Monika mengambil cangkir yang disodorkan Toni dan menyerahkan kepada suaminya.
“Minum dulu, Pa. Biar adem.” Monika tersenyum sambil melirik putranya. Toni
membalas dengan senyuman.
“Yah, inilah nasib menjadi murid Yesus,” ujar Stefanus setelah
menegak minumannya.
“Menjadi murid Kristus kita harus memikul salib, ditolak dan dihina.”
“Karena itu, Papa gak usah sedih dan gusar. Tuhan Yesus
sudah berkata ‘Berbahagialah kamu, jika karena Aku, kamu dicela dan dianiaya.’
Papa ingat kan kotbah Romo Agus minggu kemarin. Sabda Yesus
masih relevan hingga kini. Masih saja ada orang kristen yang mendapat
perlakukan tak adil dan tak manusiawi hanya karena ia kristen.”
“Papa bukannya sedih. Cuma heran. Koq ada sekelompok ormas
yang berdasarkan agama, melakukan penolakan atas dasar agama. Mau mendirikan
gereja ditentang. Berdoa di rumah diserang. Bukankah agama seharusnya
menawarkan nilai-nilai kasih, toleransi, hormat dan kebaikan?”
“Udahlah Pa, tak perlu diomongin.” Monika memotong pembicaraan suaminya.
“Tak baik jelek-jelekin orang lain. Ingat kata Romo Agus: bawakan dalam doa.”
Ia segera berdiri dan mengajak Toni, yang berbaring di kakinya, ikut berdiri.
“Toni uda ngantuk?” ujar Stefanus sambil melihat anaknya. Toni mengangguk
sambil berjalan menuju papanya. Stefanus kemudian merangkulnya, membopongnya di
pangkuan. “Toni jangan benci teman-temannya Muslim ya? Ingat, Tuhan Yesus
menasehati kita untuk mengasihi mereka yang memusuhi dan membenci kita serta
mendoakan mereka. Termasuk mereka yang menentang berdirinya gereja kita.”
Kembali Toni mengangguk. Stefanus kemudian memberi kecupan dan dengan ibu
jarinya ia membuat tanda salib kecil di dahi Toni. Toni kemudian berjalan
menuju ke kamar.
Di dalam kamar, Toni tidak langsung ke ranjangnya. Ia mampir sebentar ke
meja kecil di sudut kamar. Di sana ada patung Tuhan Yesus dan Bunda Maria. Toni
membuat tanda salib, melipat tangan dan berdoa. “Tuhan Yesus.

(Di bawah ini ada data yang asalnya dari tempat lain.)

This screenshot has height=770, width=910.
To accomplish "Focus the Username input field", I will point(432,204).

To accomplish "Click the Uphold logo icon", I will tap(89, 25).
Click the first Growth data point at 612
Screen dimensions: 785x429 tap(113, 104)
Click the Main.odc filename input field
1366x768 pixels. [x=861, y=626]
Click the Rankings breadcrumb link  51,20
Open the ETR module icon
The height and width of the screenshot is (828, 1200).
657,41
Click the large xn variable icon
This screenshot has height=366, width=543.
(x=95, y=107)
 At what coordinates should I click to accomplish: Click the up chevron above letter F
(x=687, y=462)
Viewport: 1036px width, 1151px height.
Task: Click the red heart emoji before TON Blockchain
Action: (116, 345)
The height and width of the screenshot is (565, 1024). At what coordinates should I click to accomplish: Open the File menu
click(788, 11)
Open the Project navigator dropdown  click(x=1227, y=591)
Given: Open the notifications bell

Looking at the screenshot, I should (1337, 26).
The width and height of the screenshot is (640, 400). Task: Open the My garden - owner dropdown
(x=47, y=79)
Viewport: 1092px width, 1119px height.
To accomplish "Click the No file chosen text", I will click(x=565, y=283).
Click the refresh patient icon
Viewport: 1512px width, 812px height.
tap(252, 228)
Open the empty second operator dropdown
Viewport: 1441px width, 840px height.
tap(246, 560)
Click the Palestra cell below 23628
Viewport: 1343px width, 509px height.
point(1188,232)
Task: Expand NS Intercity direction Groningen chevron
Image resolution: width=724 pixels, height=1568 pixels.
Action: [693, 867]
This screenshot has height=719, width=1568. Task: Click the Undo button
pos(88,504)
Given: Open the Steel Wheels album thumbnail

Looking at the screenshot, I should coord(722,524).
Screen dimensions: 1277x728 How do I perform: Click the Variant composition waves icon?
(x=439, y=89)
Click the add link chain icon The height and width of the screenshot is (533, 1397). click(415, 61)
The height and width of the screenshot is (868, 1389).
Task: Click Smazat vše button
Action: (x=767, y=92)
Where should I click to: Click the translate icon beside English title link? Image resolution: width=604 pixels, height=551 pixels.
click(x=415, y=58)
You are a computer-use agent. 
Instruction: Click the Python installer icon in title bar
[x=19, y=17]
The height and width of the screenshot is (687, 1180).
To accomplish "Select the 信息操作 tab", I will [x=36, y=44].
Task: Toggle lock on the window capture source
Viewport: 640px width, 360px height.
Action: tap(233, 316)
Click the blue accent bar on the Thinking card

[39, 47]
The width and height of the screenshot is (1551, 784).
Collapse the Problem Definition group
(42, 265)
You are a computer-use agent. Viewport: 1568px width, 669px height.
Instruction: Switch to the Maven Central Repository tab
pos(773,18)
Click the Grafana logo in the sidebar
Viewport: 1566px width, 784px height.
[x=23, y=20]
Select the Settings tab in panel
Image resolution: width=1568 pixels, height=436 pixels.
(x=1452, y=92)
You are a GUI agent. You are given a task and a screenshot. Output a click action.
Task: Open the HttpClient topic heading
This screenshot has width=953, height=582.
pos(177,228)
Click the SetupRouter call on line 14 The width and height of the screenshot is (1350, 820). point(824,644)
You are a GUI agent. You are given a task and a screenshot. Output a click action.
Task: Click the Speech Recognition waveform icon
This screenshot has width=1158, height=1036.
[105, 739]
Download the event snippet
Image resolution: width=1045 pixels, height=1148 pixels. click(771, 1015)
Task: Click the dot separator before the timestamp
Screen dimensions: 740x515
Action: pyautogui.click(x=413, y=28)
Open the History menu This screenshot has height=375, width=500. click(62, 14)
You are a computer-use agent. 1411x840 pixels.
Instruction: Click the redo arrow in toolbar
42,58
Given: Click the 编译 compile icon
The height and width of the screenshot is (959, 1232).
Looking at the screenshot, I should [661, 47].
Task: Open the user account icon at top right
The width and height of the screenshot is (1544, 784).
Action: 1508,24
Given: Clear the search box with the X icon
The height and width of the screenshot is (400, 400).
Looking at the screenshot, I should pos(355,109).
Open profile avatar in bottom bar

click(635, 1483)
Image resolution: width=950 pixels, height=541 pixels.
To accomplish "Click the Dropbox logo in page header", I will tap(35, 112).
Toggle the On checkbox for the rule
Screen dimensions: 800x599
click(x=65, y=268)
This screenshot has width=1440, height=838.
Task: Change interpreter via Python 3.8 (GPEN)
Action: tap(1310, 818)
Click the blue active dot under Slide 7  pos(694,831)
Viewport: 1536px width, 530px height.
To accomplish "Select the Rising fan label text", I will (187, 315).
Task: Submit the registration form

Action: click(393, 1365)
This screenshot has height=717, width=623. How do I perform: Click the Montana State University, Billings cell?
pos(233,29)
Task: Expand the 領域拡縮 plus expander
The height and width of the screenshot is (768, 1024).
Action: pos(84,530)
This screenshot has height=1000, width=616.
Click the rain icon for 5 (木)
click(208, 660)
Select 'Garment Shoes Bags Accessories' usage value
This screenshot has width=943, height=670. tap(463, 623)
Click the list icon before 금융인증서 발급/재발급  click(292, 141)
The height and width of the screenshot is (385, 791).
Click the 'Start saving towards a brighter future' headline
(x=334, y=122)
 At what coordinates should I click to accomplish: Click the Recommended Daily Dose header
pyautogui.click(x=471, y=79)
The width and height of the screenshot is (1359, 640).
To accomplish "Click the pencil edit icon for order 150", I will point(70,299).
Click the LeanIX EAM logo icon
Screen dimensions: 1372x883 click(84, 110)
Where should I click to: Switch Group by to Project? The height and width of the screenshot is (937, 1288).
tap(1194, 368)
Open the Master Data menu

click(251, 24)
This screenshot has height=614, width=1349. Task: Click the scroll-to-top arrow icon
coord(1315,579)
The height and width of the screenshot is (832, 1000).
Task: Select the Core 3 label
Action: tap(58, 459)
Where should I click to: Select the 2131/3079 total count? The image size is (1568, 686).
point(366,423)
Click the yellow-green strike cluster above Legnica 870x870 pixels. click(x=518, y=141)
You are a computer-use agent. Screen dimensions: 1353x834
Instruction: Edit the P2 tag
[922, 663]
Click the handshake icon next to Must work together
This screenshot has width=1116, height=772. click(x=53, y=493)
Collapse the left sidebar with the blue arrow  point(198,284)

Hari ini papa
sedang gusar karena izin pembangunan gereja belum kelar juga. Kami belum bisa
membangun rumah-Mu. Tapi kami tetap bisa berdoa kepada-Mu.
“Tuhan Yesus, bisa gak Tuhan bantu papa agar izin
pembangunan gereja keluar? Kalau nanti Tuhan ketemu Tuhannya Umar, cobalalah
Tuhan bicarakan masalah pembangunan gereja ini. Siapa tahu mereka yang selama
ini menentang akhirnya dapat berbaik hati.
“Udah dulu ya. Toni mau bobo. Jaga Toni, mama dan papa. Bunda, lindungilah
kami. Amin.”
Toni menuju ke ranjangnya dan tidur.